# NYU Stern MFA/MBA Feature Film Concept - Can it be someone else's script that you as a producer would want to develop or can it be an idea you have?



## FilmGuyAfrica (Nov 30, 2020)

Hi Everyone! 

I have a question regarding the one page film concept for the creative portfolio at Tisch, I read on this thread that "the concept is simply an idea for a feature film that you may wish to develop should you be accepted into the program. therefore we assume its not something you've already written. Think of it as a story pitch more than something as detailed as a treatment" - this was a response from NYU that someone posted. 

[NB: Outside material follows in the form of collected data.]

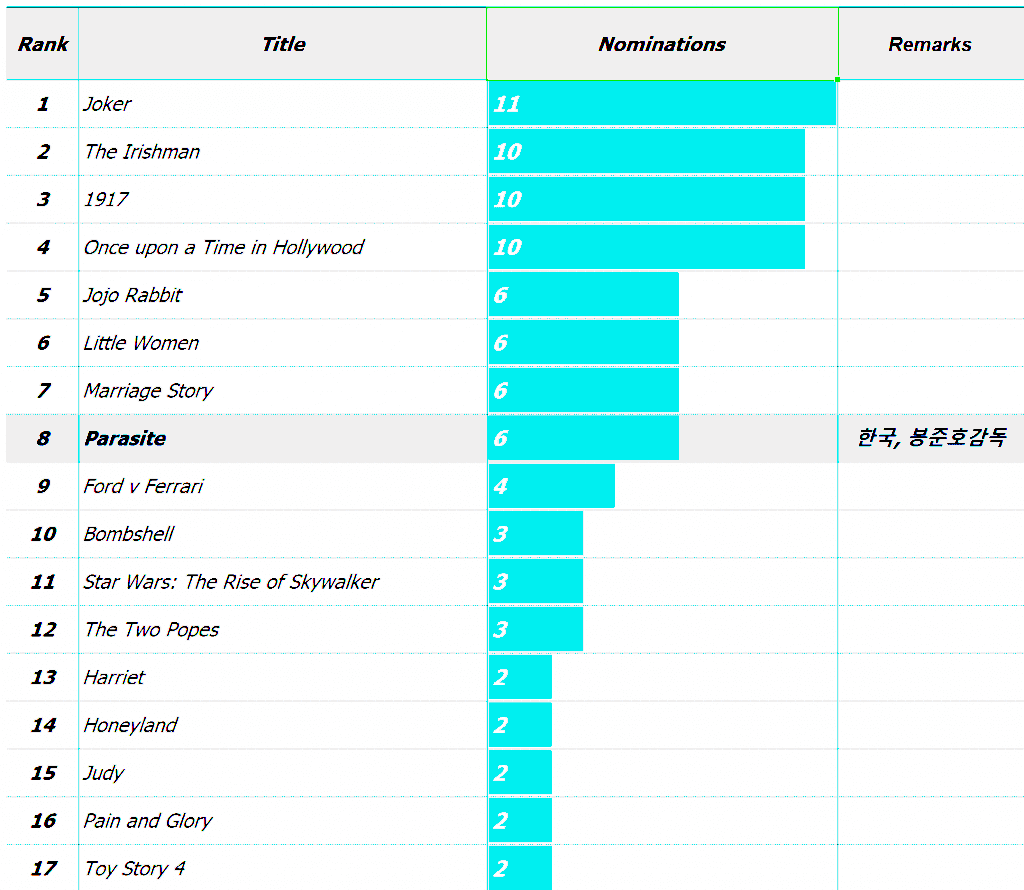This screenshot has width=1024, height=890.
Task: Click the Korean remarks cell for Parasite
Action: coord(931,438)
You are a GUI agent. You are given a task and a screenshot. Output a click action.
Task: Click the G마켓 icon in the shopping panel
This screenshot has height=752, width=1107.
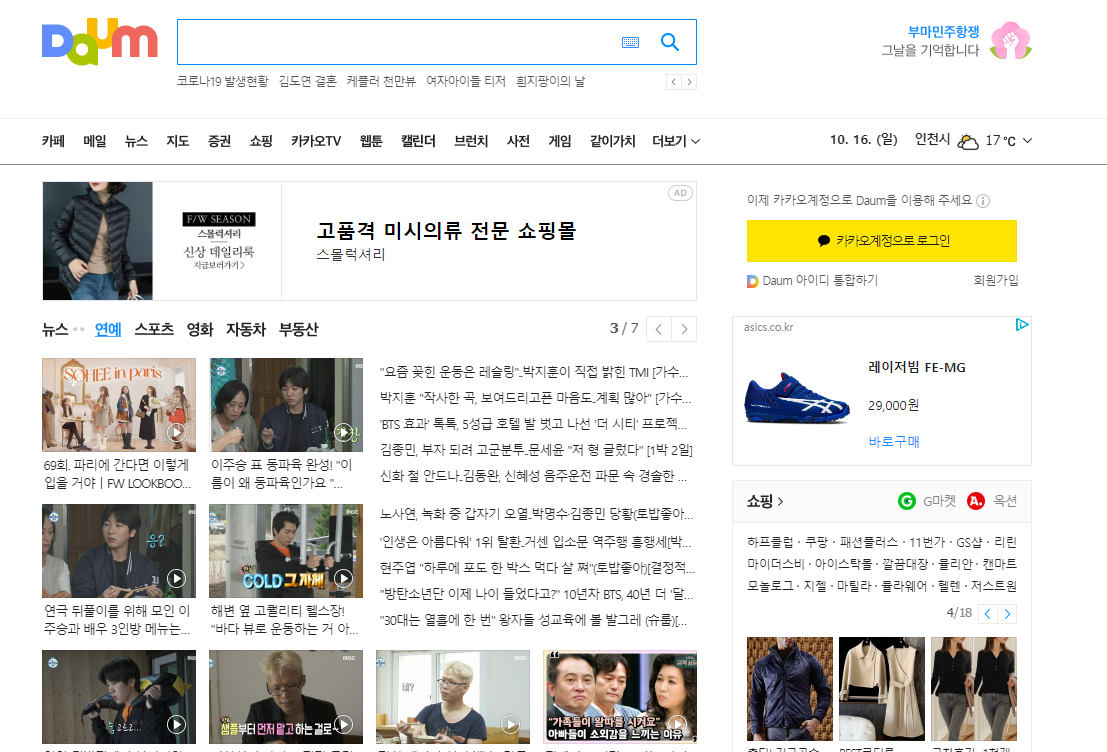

I am really stuck on what the format should like and if it can be someone else's script that you as a producer would want to develop or if it can be an idea you have. Also, how much detail should be in the synopsis/story pitch. Do you also list genre and budget and is it also just a 12 font document?

Many Thanks!


----------



## cyberpeach (Nov 30, 2020)

I think it's fine to use someone else's as it stated "you would like to develop" but not 100% sure.


----------



## llueve (Nov 30, 2020)

I can't find any clarification on the NYU site (that site is no fun to navigate), but I actually would think it should be something you yourself *would* write but have not yet written (or haven't yet necessarily written). A story pitch that is your original story pitch. This is my guess just based on the way other schools frame their application materials: They often don't want collaborations, so that they can assess you as an individual.

So it seems safer to me to go with your own original pitch. But I am just guessing. You may want to call or email the school, although I know the deadline is fast approaching.


----------